- Task goal
Extend the lecture passage on niello-work and engraving, picking up right after its last sentence.

- Reading text
= = =
71. This security, in silver plates, was completed by filling the furrows with the black paste which at once exhibited and preserved them. The transition from that niello-work to modern engraving is one of no real moment: my object is to make you understand the qualities which constitute the merit of the engraving, whether charged with niello or ink. And this I hope ultimately to accomplish by studying with you some of the works of the four men, Botticelli and Mantegna in the south, Dürer and Holbein in the north, whose names I have put in our last flag, above and beneath those of the three mighty painters, Perugino the captain, Bellini on one side—Luini on the other.
The four following lectures16 will contain data necessary for such study: you must wait longer before I can place before you those by which I can justify what must greatly surprise some of my audience—my having given Perugino the captain's place among the three painters.
= = =
[Stored entries]
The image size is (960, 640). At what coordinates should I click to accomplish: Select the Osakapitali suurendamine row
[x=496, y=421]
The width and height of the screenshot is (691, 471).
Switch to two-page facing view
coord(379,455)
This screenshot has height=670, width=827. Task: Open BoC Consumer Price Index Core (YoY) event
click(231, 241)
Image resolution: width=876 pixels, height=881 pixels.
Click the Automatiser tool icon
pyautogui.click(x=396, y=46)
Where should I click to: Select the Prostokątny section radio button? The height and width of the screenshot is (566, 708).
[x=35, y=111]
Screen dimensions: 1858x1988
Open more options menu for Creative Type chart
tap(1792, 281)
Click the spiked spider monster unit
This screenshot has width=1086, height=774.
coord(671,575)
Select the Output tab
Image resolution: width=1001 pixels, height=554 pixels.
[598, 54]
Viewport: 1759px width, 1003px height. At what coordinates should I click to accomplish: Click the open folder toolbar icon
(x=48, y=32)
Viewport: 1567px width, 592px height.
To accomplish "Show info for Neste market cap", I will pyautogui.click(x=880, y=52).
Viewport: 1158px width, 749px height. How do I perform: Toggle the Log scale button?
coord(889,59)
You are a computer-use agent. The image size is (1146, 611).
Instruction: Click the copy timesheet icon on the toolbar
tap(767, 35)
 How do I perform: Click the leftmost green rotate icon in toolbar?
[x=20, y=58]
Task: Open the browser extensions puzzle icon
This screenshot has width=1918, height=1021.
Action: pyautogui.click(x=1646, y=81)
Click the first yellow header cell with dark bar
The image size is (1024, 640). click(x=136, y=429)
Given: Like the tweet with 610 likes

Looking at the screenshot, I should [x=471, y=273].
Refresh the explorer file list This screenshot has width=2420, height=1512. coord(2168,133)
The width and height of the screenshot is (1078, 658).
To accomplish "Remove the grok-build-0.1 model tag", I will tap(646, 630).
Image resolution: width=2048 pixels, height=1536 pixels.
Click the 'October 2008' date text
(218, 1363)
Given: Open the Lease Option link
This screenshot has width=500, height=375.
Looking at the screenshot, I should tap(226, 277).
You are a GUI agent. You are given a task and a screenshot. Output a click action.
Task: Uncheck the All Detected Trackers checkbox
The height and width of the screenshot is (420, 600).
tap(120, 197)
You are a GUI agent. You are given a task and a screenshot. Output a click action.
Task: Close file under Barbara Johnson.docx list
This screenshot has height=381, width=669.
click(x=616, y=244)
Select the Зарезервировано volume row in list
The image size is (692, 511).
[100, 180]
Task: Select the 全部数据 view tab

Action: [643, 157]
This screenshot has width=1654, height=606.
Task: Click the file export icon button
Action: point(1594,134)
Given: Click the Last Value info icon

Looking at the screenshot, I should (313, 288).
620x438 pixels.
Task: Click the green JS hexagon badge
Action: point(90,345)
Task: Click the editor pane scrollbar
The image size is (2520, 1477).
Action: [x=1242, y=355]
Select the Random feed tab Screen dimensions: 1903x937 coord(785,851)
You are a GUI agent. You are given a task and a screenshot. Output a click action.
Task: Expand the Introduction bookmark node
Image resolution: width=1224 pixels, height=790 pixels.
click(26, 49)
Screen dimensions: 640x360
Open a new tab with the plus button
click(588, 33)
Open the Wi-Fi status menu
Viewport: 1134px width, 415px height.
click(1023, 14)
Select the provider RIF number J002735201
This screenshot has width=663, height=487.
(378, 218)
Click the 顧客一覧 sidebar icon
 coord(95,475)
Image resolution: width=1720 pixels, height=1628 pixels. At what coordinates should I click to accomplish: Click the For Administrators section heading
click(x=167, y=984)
= = =
- Task answer
72. But I do so, at least primarily, because what is commonly thought affected in his design is indeed the true remains of the great architectural symmetry which was soon to be lost, and which makes him the true follower of Arnolfo and Brunelleschi; and because he is a sound craftsman and workman to the very heart's core. A noble, gracious, and quiet laborer from youth to death,—never weary, never impatient, never untender, never untrue. Not Tintoret in power, not Raphael in flexibility, not Holbein in veracity, not Luini in love,—their gathered gifts he has, in balanced and fruitful measure, fit to be the guide, and impulse, and father of all.
LECTURE III
THE TECHNICS OF WOOD ENGRAVING73. I am to-day to begin to tell you what it is necessary you should observe respecting methods of manual execution in the two great arts of engraving. Only to begin to tell you. There need be no end of telling you such things, if you care to hear them. The theory of art is soon mastered; but 'dal detto al fatto, v'e gran tratto;' and as I have several times told you in former lectures, every day shows me more and more the importance of the Hand.
74. Of the hand as a Servant, observe,—not of the hand as a Master. For there are two great kinds of manual work: one in which the hand is continually receiving and obeying orders; the other in which it is acting independently, or even giving orders of its own. And the dependent and submissive hand is a noble hand; but the independent or imperative hand is a vile one.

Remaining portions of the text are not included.